第2話 卒業祝いと入学祝い


 妹の卒業祝い、「何が良いか?」 と、聞いた所「旅行がしたい!」と言って来た。

 一人旅なんてお兄ちゃんは許しませんよ! ましてや中学生だけとか、もし男子が混ざってたりなんてしたら……お兄様は心配でついていきますよ! なんて思いながら苦虫を嚙み潰したような顔をしていたら、俺が何を考えているか察した妹は言った。

「あはは、お兄ちゃんと二人でに、決まってるでしょ~~」

 うう、妹よ、良い子に育ったな、育ての親の顔が見てみたい。


 と、言うわけで、高校入学前に、妹と家族旅行となった。

 しかも、初めての家族旅行……。


 そう……今まで旅行なんて、行った事はない。


「うーーん……でも……どこに行けば……」

 修学旅行にさえ行った事が無い俺……旅行と言われても……沖縄? は、まだ寒いだろ、北海道? はもっと寒い……。

 車も免許も無し……一体どこへ連れていけば良いのか……そう悩んでいると……。


「温泉! 温泉! やっぱり旅行と言えば温泉だよ、お兄ちゃん!」

 俺に助け船を出すかの様にそう提案してくれた。


 しかし、渋い趣味だな……本当に中学生か? いや、もうすぐ高校生だけど……それにしても、温泉ねえ……。

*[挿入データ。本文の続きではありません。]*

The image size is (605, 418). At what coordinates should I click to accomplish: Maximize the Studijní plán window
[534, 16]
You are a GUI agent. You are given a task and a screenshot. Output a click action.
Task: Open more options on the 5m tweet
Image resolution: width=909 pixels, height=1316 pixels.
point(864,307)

 確かに某ネズミ王国やらは、俺とじゃなくても行けるし近くて旅行って感じはしない。


 そして、俺達が住んでいる関東、その周辺には温泉が多く存在する。


 しかし、いまだコミュ障気味の俺に大風呂はちょっと辛いけど、妹の為なら致し方ない。

 まあ、いざとなったら内風呂で我慢しよう。


 俺はスマホを取り出すと、【温泉】スペース【関東】と入力し、検索をかけた。


「えっと……この辺で温泉と言ったら箱根? 熱海? 草津? 伊香保? どこか行きたい所あるか?」


「うーーんとね、じゃあ……箱根!」


「箱根か……うん、じゃあ行こう、卒業と入学祝いを兼ねて美味しい物を一杯食べよう!」


「わーーーーい、でもあんまり無理しないでね~~」


「いや、任せておけ!」


 と、言うわけで、俺達兄妹は初の家族旅行に行く事になった。



 ◈◈◈



「えっと……新宿からロマンスカーで……」


「お兄ちゃんこっちこっち」

 新宿駅で小田急線に乗り換え、駅弁を買い込み流線型の電車に乗り込む。

 妹を窓際に座らせ、俺は荷物を荷台に載せて隣に座った。


「ほい、烏龍茶、弁当は、まだいい?」


「うん、もう少し経ってからで」

 春休みとはいえ、今日は平日、会社に行くサラリーマンを横目に、滑り出すように電車が走り始める。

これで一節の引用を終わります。